I climbed into the back of the lead SUV, and the scent hit me instantly: Chanel No. 5. Heavy, floral, and cloying.

Sofia's perfume.

It clung to the leather seats. It clung to the air. It was suffocating.

Dante slid in beside me, filling the space with his massive frame and the smell of expensive tobacco and gun oil. He radiated heat, a furnace of raw masculinity that used to make my knees weak.

Now, it just made me nauseous.

"Did you file the manifests?" he asked, his eyes still glued to his phone.

He meant the papers. The divorce papers he thought were shipping logs.

"Yes," I lied.

"Good. The Commission meets next week. I will be confirmed as absolute Boss. I need no loose ends."

I looked out the window at the gray city blurring past. I am a loose end, Dante. And you just cut me loose.

His phone rang. The harsh, jarring ringtone he reserved for emergencies.

His demeanor changed instantly. The cold, calculated Don vanished. In his place was a frantic protector.

"Sofia?" he barked into the phone. "Slow down. Where are you?"

I closed my eyes. Of course.

He listened for a moment, his jaw clenching tight enough to snap bone.

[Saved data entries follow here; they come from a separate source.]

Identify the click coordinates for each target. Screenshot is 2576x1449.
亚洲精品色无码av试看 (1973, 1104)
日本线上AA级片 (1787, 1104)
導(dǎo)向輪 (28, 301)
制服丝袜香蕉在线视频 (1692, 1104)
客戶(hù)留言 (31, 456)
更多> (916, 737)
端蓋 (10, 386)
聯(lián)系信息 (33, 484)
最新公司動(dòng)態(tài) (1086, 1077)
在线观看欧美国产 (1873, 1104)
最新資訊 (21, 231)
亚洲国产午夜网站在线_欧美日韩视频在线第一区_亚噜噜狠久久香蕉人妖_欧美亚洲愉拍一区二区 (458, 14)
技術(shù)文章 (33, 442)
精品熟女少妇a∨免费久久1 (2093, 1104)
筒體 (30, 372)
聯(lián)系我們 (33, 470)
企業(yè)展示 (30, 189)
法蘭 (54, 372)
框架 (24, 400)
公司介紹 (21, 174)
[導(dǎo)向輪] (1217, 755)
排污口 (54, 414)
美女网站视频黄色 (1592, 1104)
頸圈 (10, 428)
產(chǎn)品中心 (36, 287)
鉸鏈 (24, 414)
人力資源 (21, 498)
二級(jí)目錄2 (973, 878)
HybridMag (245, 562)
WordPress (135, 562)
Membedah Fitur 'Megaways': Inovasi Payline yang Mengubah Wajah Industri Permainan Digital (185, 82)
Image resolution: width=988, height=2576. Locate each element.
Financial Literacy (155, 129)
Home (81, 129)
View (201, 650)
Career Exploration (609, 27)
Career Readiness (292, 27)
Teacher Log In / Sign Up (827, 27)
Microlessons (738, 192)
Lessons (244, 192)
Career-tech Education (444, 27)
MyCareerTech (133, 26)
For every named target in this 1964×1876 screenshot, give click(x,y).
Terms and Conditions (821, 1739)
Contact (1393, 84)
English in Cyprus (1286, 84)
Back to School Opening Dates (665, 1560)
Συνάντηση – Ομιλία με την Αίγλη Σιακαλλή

"Driver, divert. Meatpacking District. Now."

The driver hesitated. "Boss, Mrs. Moretti is in the car. The Matriarch is waiting."

"I said turn the damn car around!" Dante roared.

The SUV swerved, tires screeching on the wet asphalt. I gripped the door handle to steady myself.

Dante turned to me. Not an apology. An order.

"Get out at the next corner. Luca will take you home in the follow car."

I looked at him. Really looked at him. The scar above his eyebrow. The cruel set of his mouth. The man I had loved since I was sixteen. The man who had never looked at me with half the intensity he just showed a phone screen.

"She is threatened," he said, noticing my stare.

"She is always threatened, Dante," I said softly.

"Get out, Elena."

The car stopped. The rain was pouring harder now.

I opened the door. The cold wind slapped my face.

I stepped out onto the curb. Luca's car was pulling up behind us, but for a moment, I stood alone in the storm.

Dante didn't look back. He was already shouting orders into his phone.

Before I slammed the door, I looked at him one last time.

"You signed the papers, Dante," I said.

He didn't hear me. He waved his hand dismissively, signaling the driver to go.

The convoy sped away, splashing dirty water onto my shoes. They raced toward the Meatpacking District, toward Sofia, toward the woman who mattered.

I stood there, shivering, watching the red taillights fade into the gray mist.

I was wet. I was cold. I was alone.

But for the first time in three years, I was finally free.